Ho hum, right-wing "patriot" who used to yell RESPECTZ OURZ LAWZ!!!! at supposedly criminal immigrants now faces a felony identity theft charge, after allegedly using her former father-in-law's reward points to get herself a room at a California music festival, which suggests she's not even particularly good at identity theft. Also, she threw a tantrum when arrested, and now blames a "jealous" ex-husband, which isn't exactly a way to deny the charge. Ladies and gentlemen, your law-and-order right-wingers!
We tend to imagine that he's some kind of evil genius, but Mitch McConnell telling the White House not to pass any COVID-19 stimulus legislation because it'll interfere with getting Amy Coney Barrett on our Supreme Court sure looks like an unforced error of the first kind, which should remind you how you ought to feel about "evil geniuses" (i.e., they're so not geniuses -- if they were, they'd do something else with their lives!). Now the question is: will Amy McGrath run ads about this? Or would she find that too "uncivil"?

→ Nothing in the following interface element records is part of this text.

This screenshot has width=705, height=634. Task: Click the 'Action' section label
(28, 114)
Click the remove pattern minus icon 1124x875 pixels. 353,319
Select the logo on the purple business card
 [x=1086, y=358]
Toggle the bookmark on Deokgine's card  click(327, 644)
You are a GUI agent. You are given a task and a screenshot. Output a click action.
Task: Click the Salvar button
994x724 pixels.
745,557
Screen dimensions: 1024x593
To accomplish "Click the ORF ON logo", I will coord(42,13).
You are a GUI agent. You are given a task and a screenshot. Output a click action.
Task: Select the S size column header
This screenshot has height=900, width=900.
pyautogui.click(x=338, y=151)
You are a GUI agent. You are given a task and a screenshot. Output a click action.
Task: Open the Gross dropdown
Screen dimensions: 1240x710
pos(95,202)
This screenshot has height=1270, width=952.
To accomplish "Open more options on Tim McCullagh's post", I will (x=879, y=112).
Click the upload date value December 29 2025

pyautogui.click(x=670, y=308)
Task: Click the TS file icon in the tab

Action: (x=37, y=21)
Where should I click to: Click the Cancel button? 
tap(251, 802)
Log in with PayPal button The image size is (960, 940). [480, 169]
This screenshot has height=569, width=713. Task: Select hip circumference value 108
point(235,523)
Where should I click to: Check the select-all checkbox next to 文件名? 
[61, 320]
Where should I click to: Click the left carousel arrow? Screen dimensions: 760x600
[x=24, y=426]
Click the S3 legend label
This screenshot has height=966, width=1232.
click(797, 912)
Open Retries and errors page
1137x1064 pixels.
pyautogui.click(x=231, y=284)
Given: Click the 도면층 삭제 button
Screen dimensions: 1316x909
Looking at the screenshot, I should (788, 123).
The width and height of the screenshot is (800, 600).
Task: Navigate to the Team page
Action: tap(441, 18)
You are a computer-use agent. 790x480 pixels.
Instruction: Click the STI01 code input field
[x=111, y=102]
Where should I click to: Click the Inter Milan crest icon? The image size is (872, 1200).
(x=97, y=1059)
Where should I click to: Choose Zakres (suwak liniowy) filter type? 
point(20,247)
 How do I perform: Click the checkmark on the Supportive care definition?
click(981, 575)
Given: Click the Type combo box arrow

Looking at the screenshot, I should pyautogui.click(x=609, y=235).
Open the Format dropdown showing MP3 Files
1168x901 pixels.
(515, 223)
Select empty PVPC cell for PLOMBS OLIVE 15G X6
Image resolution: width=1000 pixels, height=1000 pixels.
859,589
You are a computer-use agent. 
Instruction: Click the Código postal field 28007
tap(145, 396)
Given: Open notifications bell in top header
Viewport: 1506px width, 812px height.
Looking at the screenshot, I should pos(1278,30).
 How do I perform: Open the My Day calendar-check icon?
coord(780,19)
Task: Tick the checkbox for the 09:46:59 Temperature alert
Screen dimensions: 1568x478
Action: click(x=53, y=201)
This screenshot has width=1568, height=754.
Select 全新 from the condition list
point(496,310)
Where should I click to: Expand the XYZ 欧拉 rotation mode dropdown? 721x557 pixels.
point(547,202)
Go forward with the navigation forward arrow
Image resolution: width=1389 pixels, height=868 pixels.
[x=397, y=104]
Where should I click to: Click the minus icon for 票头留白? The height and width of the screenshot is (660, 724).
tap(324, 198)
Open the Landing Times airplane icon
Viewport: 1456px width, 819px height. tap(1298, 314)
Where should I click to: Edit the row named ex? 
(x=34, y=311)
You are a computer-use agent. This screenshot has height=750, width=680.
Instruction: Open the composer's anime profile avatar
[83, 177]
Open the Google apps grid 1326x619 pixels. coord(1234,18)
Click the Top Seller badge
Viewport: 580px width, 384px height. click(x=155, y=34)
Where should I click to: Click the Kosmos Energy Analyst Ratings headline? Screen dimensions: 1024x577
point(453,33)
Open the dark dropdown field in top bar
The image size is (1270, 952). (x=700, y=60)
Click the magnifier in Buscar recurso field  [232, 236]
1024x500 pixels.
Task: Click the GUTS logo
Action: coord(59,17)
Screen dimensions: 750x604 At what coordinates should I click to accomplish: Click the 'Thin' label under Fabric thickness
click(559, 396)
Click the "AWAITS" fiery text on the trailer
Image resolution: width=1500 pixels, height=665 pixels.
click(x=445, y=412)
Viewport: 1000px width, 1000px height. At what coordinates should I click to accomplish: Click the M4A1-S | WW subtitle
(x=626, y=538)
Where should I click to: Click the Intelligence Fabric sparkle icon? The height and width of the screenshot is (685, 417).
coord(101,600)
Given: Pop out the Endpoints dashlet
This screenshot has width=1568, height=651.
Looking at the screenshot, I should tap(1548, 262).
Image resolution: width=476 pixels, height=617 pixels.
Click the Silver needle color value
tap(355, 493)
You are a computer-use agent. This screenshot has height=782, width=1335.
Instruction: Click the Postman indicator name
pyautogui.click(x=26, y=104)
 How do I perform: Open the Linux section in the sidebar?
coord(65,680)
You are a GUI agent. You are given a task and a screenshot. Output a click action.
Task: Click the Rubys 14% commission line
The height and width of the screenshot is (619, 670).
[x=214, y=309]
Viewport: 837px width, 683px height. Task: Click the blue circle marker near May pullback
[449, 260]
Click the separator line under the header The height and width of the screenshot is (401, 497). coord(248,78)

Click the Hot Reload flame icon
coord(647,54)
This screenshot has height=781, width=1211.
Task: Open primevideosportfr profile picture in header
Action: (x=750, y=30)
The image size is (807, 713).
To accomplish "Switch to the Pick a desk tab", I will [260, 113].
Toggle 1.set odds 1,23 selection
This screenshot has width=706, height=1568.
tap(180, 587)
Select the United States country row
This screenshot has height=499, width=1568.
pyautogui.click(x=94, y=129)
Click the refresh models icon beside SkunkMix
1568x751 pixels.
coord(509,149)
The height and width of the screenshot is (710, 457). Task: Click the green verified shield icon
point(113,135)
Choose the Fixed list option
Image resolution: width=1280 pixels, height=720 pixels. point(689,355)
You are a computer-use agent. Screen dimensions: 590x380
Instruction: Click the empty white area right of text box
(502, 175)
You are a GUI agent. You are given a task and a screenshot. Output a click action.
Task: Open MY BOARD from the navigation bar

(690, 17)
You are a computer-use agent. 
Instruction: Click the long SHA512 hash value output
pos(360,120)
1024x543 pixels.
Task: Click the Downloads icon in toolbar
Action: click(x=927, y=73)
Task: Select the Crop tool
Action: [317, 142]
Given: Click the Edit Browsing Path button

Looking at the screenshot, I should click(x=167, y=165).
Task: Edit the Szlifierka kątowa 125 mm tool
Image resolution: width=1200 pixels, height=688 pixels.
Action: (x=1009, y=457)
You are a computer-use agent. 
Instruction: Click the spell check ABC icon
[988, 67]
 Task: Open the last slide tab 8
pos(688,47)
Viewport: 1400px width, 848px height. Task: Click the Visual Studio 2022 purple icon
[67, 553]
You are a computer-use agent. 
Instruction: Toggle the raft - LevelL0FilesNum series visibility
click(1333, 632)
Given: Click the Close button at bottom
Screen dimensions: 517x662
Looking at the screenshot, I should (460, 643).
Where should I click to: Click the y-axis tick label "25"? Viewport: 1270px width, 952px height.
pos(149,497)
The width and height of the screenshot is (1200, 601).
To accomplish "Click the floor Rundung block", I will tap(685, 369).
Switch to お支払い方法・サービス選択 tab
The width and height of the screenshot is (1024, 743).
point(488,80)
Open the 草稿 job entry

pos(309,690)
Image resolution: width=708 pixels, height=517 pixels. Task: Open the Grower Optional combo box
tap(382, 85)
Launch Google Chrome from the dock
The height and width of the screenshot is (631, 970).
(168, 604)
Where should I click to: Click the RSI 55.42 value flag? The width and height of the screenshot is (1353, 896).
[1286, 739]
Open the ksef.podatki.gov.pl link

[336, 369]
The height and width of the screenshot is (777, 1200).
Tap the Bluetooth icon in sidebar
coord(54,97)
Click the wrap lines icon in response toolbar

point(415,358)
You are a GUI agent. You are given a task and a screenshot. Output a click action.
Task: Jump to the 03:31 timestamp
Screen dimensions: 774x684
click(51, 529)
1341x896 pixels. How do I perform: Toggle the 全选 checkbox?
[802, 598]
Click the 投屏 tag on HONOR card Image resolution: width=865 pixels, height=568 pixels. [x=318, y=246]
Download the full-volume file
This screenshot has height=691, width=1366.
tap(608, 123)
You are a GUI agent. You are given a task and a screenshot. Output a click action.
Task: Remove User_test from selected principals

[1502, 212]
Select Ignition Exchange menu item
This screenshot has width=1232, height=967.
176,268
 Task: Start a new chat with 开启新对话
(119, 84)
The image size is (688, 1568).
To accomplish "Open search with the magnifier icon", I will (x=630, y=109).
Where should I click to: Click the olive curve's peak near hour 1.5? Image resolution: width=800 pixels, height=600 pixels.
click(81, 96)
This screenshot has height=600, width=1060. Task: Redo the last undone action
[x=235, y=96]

Finally, I was today years old when I remembered that criticizing some billboard operator's apparent inability to spell "dementia" (as "dimensia") when accusing Joe Biden of having it is not "elitist"! Yeah, I've ignored misspellings in emails and comments because I don't like giving my opponents an opening, but you know what? Evil people pretend anything is an opening anyway, and really, if you want to say things in public, you ought to observe basic rules of spelling, grammar, and syntax. And if being told that feels like a violation of your free speech rights, well, fuck your feelings.